Le ministre de l’Éducation nationale Augustin Antoine et l’aménagement du créole dans l’École haïtienne, entre mutité et cécité

— Par Robert Berrouët-Oriol (*) —

Montréal, le 28 mai 2025

De gauche à droite : Sterline Civil, nouvelle directrice du Fonds national de l’Éducation (FNE) ; Augustin Antoine, ministre de l’Éducation nationale ; Didier Fils-Aimé, Premier ministre ; Fritz Alphonse Jean, actuel président du Conseil présidentiel de transition. (Source : profil Facebook du Fonds national de l’Éducation, 16 mai 2025.)

Augustin Antoine, un enseignant de carrière, a accédé au poste de ministre de l’Éducation nationale d’Haïti le 11 juin 2024. Sociologue de formation, ancien étudiant en sociologie à la Faculté d’ethnologie de l’Université d’État d’Haïti, Augustin Antoine est détenteur d’un diplôme d’études approfondies (DEA) en sociologie de l’Université catholique de Louvain.

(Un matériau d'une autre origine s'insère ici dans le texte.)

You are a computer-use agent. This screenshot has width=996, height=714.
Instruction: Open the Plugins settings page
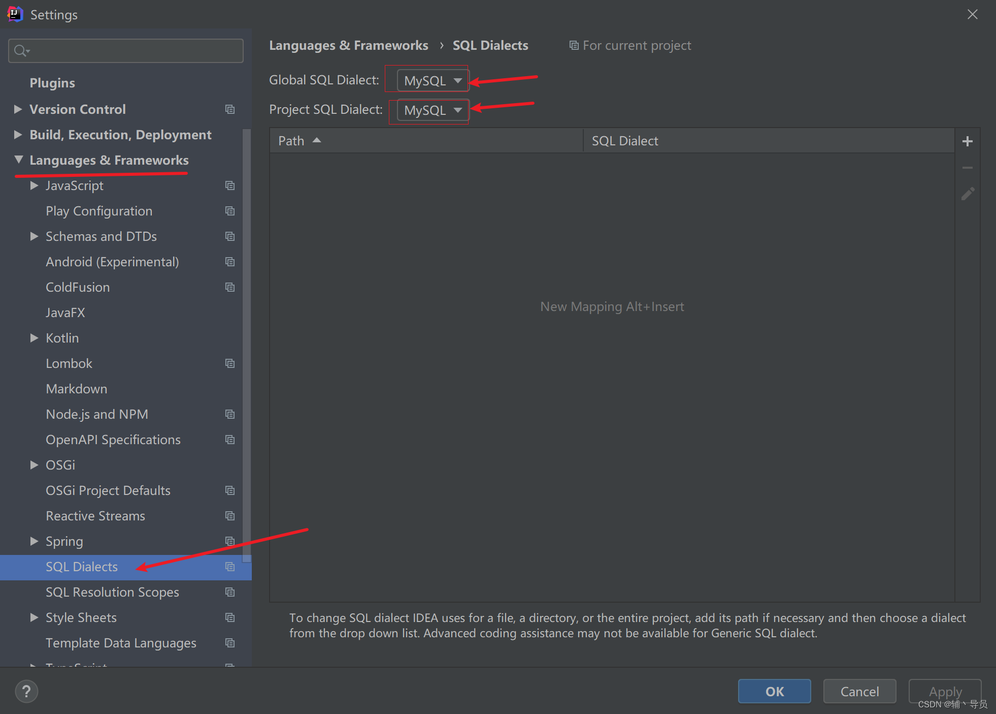click(x=52, y=83)
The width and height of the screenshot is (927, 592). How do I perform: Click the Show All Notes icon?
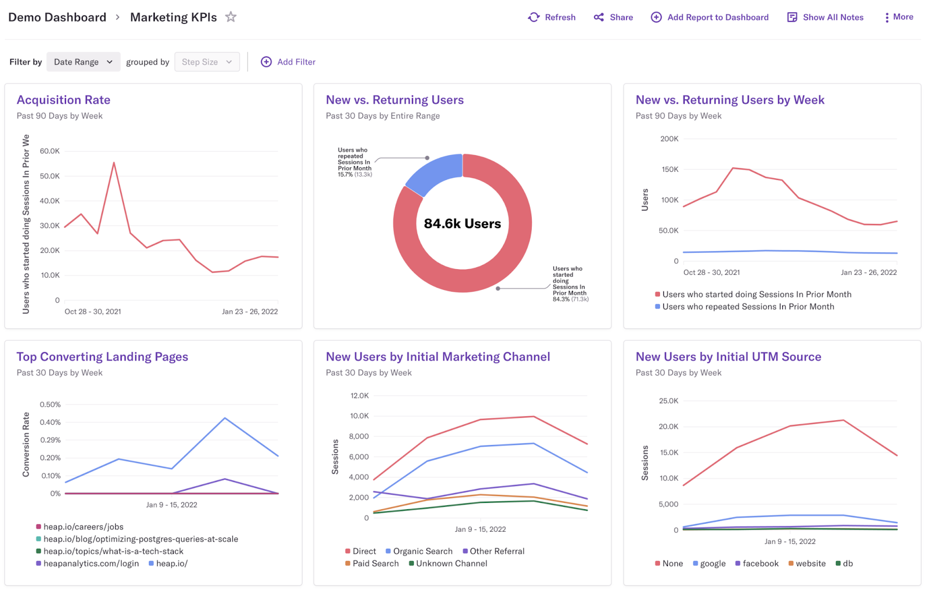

Il est actuellement doctorant en sociologie à l’Université de Liège en Belgique. Le sociologue Augustin Antoine est dépositaire d’une vaste expérience des milieux de l’éducation en Haïti, tant sur le registre de la conception que sur celui de la mise en œuvre de projets et de programmes divers. Il a été responsable de la Direction de l’enseignement secondaire (DES) au ministère de l’Éducation nationale où il a travaillé au suivi pédagogique des programmes du Secondaire et à l’élaboration du document-maître des « Lycées de référence ».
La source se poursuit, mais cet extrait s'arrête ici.